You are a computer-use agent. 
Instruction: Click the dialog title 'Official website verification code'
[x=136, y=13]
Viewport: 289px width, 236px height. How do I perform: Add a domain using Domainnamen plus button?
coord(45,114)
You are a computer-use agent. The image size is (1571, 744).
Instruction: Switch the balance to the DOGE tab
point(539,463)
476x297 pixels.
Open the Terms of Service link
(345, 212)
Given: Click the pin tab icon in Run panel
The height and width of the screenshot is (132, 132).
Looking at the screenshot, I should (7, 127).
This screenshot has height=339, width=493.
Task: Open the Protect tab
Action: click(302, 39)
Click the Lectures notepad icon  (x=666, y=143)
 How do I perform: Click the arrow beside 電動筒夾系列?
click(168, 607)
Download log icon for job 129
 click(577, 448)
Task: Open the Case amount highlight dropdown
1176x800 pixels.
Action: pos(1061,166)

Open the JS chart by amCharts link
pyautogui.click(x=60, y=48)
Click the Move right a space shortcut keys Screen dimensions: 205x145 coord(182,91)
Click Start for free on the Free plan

==========

◆ Instructions for the task
Every record, copied exactly, is the expected answer.

◆ Response to the exercise
You are a computer-use agent. 
Instruction: Click the dialog title 'Official website verification code'
[x=136, y=13]
Viewport: 289px width, 236px height. How do I perform: Add a domain using Domainnamen plus button?
coord(45,114)
You are a computer-use agent. The image size is (1571, 744).
Instruction: Switch the balance to the DOGE tab
point(539,463)
476x297 pixels.
Open the Terms of Service link
(345, 212)
Given: Click the pin tab icon in Run panel
The height and width of the screenshot is (132, 132).
Looking at the screenshot, I should (7, 127).
This screenshot has height=339, width=493.
Task: Open the Protect tab
Action: click(302, 39)
Click the Lectures notepad icon  (x=666, y=143)
 How do I perform: Click the arrow beside 電動筒夾系列?
click(168, 607)
Download log icon for job 129
 click(577, 448)
Task: Open the Case amount highlight dropdown
1176x800 pixels.
Action: pos(1061,166)

Open the JS chart by amCharts link
pyautogui.click(x=60, y=48)
Click the Move right a space shortcut keys Screen dimensions: 205x145 coord(182,91)
Click Start for free on the Free plan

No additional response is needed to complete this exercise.